Information about our main projects

  1. More data development work for reanalysis and climate research

    Version 3 of all of the reanalysis observations for 1948 - on (now 55.8 years) was completed June 2003. This completes a major goal, but it does not complete enough work to satisfy all of the present research goals. For example, we do not have enough surface observations for South Africa for years before 1967. During 2000 - 2003, people in the U.S. have been planning for a new long reanalysis. It will need all of the present observations plus some upgrades as noted. One part of the new national plans is to also do some reanalysis work for 1900 - 1947. There are projects in NOAA and NCAR to increase the amount of digital data for those early years. The new work for the COADS marine dataset will also help meet these needs. Several groups (including NCAR) have been gathering information about what data could be prepared.

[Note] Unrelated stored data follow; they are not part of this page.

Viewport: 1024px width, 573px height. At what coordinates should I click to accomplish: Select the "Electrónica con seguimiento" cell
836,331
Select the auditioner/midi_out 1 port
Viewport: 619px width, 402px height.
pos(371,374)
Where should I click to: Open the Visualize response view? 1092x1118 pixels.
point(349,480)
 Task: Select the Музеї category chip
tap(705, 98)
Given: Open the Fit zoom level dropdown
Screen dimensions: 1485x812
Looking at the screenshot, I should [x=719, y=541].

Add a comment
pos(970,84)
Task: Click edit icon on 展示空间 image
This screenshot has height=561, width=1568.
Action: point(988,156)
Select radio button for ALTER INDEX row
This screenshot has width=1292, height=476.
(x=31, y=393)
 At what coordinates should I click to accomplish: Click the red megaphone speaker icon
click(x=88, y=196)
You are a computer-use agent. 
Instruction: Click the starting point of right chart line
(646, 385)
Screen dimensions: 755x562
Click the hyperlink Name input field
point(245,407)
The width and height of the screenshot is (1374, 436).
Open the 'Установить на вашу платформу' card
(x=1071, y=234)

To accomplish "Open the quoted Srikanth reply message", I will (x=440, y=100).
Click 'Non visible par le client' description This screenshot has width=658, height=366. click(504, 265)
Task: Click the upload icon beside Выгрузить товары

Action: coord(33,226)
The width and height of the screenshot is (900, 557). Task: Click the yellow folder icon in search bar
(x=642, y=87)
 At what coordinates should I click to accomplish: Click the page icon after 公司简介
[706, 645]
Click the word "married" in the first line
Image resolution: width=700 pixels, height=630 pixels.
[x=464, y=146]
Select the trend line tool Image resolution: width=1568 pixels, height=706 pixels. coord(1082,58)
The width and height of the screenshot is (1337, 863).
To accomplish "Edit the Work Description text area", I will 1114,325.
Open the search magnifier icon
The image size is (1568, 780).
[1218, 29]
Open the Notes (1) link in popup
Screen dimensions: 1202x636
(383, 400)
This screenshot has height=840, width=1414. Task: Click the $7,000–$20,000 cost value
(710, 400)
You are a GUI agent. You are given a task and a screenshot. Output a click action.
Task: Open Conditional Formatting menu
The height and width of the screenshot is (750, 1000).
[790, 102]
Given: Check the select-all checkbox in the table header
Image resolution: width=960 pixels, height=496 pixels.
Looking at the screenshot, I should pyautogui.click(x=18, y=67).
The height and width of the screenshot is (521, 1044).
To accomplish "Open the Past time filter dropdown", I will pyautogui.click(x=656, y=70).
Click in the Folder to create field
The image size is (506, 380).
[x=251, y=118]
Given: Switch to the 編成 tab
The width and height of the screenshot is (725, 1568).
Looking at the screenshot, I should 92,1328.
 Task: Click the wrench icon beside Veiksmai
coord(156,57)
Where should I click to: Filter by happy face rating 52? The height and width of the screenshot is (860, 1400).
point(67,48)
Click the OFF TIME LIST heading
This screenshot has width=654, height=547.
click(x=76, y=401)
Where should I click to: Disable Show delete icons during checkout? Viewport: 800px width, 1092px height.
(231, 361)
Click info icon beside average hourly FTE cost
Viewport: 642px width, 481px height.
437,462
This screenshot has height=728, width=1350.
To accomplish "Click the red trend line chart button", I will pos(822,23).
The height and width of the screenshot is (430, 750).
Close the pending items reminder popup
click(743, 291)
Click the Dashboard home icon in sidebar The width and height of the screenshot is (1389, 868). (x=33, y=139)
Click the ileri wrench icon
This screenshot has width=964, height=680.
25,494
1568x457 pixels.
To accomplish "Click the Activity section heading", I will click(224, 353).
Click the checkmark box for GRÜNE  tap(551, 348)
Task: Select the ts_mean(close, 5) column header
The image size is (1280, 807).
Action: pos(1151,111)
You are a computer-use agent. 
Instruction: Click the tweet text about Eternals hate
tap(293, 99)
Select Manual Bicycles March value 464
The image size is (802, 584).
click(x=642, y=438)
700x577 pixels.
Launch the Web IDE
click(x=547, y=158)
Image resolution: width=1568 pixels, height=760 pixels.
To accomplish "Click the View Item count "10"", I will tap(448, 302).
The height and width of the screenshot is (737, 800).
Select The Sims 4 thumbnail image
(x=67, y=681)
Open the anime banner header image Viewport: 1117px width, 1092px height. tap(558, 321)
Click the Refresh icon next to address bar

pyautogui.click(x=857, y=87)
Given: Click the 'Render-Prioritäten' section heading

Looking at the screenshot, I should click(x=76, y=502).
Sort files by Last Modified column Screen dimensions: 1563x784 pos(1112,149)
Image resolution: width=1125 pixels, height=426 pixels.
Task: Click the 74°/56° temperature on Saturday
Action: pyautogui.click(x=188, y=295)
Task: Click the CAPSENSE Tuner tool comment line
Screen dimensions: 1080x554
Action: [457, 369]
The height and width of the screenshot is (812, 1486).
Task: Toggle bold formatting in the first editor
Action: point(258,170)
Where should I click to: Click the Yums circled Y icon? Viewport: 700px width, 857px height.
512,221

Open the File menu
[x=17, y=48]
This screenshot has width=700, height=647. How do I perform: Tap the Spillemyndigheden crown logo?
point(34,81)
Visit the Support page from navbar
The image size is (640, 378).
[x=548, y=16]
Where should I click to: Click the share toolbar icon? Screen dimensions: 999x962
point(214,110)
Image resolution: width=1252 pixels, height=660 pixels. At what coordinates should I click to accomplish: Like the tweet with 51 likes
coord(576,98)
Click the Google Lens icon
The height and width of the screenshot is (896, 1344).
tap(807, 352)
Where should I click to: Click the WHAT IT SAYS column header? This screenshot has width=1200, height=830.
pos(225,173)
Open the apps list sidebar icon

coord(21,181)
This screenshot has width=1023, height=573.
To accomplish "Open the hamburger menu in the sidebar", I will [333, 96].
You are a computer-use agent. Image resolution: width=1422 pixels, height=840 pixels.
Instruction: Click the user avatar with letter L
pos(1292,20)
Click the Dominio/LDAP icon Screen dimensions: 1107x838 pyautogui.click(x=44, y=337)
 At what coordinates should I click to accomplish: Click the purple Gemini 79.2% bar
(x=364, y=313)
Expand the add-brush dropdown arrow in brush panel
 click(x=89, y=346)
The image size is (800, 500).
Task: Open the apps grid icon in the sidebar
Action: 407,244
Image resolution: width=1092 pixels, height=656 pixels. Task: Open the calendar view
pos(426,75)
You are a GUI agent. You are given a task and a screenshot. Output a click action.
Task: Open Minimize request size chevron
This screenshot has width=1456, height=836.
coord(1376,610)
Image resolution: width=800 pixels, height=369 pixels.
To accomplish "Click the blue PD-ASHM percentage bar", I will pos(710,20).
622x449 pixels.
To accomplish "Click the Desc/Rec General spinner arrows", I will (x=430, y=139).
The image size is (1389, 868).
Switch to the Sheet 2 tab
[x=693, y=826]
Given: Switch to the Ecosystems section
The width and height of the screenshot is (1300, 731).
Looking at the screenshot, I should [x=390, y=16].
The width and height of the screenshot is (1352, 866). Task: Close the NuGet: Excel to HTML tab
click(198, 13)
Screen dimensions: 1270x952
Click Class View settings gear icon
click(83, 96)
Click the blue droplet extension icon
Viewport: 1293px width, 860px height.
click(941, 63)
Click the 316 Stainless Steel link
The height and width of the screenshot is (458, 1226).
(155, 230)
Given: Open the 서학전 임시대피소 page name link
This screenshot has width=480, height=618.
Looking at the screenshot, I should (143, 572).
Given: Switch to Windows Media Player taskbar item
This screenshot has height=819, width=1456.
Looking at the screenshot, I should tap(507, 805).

  2. The seven sets of observations for reanalysis and climate research

    We have tried to assemble all the observations we could for 1946 - on, and we have some data for earlier years. Most of the data are for 1948-2003. These datasets provide a significant benefit to the research community. The main types of observations for reanalysis include:

    • Rawinsondes (balloons for temp, RH, wind aloft)
    • Pibals (wind aloft)
    • Aircraft reports (wind, temperature)
    • Satellite cloud winds
    • Satellite soundings (temp aloft and trace gases). The first of these data started in April 1969
    • Sfc 3-hr synop (7500 stns, temp, pressure, wind, weather, etc.)
    • COADS ocean sfc (ships, buoys, temp, wind, pressure, SST, etc.)


  3. The Reanalysis paper of March 1996 is the most cited paper in geosciences. Some good news about the NCEP/NCAR Reanalysis:

    • Eugenia Kalnay was the lead author of a long paper: "The NCEP/NCAR 40-Year Reanalysis Project," that was published in the March 1996 Bull. AMS. In July 2003, Eugenia was informed that this paper was the most highly cited paper of all of the papers published in the geosciences in the past decade, with 1,795 citations. In July 2003 the total citations had increased to 2,064. The reanalysis has been a very useful project.

    • The reanalysis project officially started in February 1991. Production of analyses was during June 1994 - July 1998 to do the first 50 years. Production was done on a 1.0-Gflop (real) computer, that could do 30 days of global analyses each day (resolution: T62, 208 km, 28 levels).

    • NCEP updates this reanalysis each month. As of October 2003, global data is available for each six hours during 1948 - September 2003 (55.7 years).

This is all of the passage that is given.